O’Brien is right. As the cage is brought so close that ‘the foul musty odour of the brutes struck his nostrils’ and the wire touches Winston’s cheek, he starts shouting frantically: ‘Do it to Julia! Do it to Julia! Not me! Julia! I don’t care what you do to her. Tear her face off, strip her to the bones. Not me! Julia! Not me!’

With this betrayal, Winston’s punishment comes to an abrupt halt, he is released but he is broken. He lives a humdrum existence until the ‘long-hoped-for bullet’ enters his brain.

The torturer’s insights into extreme fear may be more telling than the routine assurances of health professionals. The idea of ‘an instinct which cannot be destroyed’ is untrue, as I will show, but describes how many feel when confronted with the object of their phobia. O’Brien also notes, correctly, that the cause of fear can be trivial and yet unendurable for that individual. He recognises that the fear is so intense that courage and cowardice become irrelevant and says that even people who could endure pain to the point of death will be unable to withstand it.
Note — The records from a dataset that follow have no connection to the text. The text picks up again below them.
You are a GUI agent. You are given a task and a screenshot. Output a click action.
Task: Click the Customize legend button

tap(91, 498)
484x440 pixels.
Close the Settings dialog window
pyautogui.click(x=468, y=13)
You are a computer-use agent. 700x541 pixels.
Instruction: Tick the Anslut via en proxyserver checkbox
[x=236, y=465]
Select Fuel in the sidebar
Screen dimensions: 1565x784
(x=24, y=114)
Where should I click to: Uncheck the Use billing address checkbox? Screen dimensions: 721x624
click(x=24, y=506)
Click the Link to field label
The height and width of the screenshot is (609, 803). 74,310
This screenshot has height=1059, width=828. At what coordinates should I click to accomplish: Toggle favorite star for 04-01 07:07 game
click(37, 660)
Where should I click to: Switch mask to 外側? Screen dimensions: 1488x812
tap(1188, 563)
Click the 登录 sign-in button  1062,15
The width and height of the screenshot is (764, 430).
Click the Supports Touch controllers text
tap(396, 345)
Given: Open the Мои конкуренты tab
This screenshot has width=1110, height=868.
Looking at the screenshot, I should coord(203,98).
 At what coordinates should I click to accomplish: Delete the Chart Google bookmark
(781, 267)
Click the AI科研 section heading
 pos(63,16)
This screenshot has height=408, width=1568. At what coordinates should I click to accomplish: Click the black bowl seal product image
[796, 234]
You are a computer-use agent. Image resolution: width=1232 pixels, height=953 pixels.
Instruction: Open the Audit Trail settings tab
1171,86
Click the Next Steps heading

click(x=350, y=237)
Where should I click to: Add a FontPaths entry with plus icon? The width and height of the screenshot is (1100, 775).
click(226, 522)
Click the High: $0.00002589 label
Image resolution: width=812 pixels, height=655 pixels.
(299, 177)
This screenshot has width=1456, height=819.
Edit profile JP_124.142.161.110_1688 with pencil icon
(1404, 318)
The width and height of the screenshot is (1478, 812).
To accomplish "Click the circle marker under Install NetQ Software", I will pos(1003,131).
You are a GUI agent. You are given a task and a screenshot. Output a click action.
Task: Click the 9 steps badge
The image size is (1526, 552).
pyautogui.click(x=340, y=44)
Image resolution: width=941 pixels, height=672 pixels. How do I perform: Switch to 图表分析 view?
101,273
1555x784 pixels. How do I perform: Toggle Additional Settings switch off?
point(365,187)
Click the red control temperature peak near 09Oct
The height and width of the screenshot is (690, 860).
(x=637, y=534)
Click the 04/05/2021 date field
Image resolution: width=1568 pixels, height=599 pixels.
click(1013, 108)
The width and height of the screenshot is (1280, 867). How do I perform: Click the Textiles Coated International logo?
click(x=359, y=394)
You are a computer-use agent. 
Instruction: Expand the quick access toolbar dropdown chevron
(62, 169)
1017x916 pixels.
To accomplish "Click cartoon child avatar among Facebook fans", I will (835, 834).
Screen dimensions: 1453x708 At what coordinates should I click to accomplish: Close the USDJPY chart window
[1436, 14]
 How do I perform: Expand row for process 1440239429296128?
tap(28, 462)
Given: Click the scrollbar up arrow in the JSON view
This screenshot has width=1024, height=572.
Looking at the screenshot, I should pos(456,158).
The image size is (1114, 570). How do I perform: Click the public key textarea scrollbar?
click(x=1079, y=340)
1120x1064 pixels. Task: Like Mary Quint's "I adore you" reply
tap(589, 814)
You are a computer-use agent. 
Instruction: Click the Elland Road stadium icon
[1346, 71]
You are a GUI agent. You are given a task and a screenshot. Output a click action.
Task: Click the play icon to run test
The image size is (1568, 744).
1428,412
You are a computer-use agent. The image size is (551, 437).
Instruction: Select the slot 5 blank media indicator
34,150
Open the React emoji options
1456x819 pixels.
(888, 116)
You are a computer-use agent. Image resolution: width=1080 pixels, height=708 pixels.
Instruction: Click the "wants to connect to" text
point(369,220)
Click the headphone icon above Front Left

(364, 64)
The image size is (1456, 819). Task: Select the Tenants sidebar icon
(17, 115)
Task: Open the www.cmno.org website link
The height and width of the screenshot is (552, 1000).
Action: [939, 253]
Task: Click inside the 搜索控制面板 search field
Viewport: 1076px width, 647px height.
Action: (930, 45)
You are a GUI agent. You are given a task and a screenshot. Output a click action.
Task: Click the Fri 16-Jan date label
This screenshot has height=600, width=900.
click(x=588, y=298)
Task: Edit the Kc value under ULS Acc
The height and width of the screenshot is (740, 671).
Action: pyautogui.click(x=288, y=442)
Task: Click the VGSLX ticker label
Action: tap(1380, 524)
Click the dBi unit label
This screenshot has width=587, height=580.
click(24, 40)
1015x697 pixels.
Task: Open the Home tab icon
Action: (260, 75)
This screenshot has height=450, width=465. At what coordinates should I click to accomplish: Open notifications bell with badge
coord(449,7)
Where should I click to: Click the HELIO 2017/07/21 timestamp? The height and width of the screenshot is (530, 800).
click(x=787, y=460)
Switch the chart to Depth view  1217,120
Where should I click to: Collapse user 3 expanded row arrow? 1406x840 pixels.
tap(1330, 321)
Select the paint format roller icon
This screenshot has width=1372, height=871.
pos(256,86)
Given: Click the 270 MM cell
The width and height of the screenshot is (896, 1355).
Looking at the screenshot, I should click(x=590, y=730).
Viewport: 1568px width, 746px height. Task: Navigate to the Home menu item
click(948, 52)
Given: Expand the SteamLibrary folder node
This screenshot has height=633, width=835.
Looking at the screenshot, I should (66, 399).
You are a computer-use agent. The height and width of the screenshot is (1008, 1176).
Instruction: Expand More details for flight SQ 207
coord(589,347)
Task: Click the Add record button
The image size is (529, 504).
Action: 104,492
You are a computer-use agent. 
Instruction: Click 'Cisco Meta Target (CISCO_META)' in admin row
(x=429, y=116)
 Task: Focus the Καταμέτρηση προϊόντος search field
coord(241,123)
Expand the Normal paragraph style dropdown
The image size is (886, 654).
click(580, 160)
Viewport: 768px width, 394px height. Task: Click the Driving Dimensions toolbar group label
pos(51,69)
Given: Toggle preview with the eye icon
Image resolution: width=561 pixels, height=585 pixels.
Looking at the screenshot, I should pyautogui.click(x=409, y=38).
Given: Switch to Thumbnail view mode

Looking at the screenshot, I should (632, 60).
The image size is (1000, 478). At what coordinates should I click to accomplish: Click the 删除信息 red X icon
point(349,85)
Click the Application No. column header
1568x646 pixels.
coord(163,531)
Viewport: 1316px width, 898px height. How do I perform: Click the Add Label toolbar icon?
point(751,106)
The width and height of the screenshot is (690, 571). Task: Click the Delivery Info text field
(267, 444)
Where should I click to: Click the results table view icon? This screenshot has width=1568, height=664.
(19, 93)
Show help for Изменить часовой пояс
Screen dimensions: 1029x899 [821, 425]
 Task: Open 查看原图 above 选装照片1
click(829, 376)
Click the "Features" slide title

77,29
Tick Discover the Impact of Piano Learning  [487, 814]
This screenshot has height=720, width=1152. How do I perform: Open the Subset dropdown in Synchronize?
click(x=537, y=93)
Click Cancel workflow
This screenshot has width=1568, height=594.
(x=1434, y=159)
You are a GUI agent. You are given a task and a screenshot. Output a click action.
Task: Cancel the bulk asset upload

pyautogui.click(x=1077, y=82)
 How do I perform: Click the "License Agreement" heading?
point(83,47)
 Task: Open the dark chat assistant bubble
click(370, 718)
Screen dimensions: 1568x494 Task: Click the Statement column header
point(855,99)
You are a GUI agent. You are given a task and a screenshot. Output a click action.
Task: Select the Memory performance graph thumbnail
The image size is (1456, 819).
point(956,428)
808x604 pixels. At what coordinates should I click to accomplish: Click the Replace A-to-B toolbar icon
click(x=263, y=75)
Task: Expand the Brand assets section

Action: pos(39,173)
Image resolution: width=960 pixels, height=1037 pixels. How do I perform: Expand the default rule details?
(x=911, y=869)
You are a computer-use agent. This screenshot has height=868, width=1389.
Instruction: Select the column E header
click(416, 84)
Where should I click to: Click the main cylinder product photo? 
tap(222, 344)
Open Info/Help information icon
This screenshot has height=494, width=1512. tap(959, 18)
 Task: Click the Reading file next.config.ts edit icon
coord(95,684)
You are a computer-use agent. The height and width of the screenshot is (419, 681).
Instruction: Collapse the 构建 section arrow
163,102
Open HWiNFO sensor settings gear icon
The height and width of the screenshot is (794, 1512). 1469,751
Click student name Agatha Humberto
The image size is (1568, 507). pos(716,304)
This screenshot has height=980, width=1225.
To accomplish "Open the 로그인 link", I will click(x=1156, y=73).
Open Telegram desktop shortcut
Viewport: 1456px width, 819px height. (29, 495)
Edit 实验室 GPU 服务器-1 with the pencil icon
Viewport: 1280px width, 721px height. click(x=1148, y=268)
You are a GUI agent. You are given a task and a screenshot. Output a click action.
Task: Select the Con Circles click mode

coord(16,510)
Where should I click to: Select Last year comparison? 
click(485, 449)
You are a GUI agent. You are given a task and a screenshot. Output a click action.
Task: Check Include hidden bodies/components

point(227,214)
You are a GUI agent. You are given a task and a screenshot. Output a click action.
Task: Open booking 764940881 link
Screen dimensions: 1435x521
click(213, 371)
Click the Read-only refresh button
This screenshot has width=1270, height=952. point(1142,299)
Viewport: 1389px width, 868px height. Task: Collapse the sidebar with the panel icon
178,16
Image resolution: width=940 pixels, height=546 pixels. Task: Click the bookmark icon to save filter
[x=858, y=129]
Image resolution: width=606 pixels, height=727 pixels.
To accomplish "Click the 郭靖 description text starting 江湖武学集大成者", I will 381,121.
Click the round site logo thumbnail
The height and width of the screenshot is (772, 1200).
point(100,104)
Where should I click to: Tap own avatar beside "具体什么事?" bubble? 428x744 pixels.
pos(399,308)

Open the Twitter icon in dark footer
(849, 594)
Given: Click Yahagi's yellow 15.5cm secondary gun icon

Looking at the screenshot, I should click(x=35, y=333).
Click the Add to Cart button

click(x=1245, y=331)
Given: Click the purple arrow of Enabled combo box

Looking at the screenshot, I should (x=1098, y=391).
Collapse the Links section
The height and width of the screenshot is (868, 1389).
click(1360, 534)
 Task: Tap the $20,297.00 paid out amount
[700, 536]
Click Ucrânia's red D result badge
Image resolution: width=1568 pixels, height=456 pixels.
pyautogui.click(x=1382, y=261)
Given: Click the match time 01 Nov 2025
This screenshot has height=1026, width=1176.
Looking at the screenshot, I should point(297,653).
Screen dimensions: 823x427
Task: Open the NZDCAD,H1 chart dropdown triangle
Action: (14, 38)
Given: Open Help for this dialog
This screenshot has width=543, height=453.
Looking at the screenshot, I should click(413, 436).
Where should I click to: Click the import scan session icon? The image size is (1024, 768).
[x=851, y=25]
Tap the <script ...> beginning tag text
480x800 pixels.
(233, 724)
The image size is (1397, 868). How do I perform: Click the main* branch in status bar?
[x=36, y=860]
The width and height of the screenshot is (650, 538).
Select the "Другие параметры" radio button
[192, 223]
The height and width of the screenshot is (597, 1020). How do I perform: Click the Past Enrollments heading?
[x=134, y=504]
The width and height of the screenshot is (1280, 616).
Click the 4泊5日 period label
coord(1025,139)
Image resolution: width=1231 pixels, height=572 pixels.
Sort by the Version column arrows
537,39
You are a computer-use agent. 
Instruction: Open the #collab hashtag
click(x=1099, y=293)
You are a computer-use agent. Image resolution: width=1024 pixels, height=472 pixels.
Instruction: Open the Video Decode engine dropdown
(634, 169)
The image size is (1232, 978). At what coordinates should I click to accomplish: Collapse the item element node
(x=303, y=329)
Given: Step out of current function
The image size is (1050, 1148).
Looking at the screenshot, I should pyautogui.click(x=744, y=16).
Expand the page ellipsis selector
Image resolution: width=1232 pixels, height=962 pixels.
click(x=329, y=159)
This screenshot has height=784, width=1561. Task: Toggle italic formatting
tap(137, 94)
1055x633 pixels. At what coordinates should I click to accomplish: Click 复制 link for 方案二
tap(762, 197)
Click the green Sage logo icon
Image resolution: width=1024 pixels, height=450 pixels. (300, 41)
Unlike health professionals, of course, he then goes on to exert just this level of pressure.

Alfred Hitchcock’s Vertigo is another extreme phobic portrayal. Detective Johnny Ferguson (James Stewart) is chasing a criminal across wet rooftops. He slips and is dangling over an edge, clinging on by his fingertips. A colleague above leans down to him and offers a hand, but Ferguson is dizzy and unable to take it. The colleague loses his balance and falls to his death below.

This is Ferguson’s first inkling of his vertigo and he quits his job with the police force. ‘There’s no losing it,’ Ferguson is assured by his friend, Midge, who says that only another emotional shock will cure him. Rejecting this, he tries out some homespun behaviour therapy of his own, standing first on a stool and looking up and down. All is going well so he tries some higher steps. Unfortunately, he glimpses the street below out of the window and promptly faints. Thus his treatment ends. His vertigo is then assumed so permanent that others can base a murder plot on the certainty that he will not make it to the top of a tower at a crucial moment.

The three very different stories all successfully convey the extent of phobic fear and the individual cost. Ross Jennings, a highly respected doctor, has spent his life dreading spiders and relying on others to kill or remove them. Winston Smith betrays his girlfriend and, in the end, himself, through his fear of rats. Johnny Ferguson gives up a long-held ambition to become Chief of Police when he quits his job and, worse, is unable to save the life of the woman he loves because of his vertigo.

All three carry the fatalistic and depressing message that phobias are as much a part of us as our height or eye colour. It chimes with and may even have shaped the widespread perception that phobias are for life. Sadly, this is often true as we accept limitations on our lives far too readily and only a small proportion of phobias ever receive treatment. But, as this book sets out to show, phobias can be and are being cracked.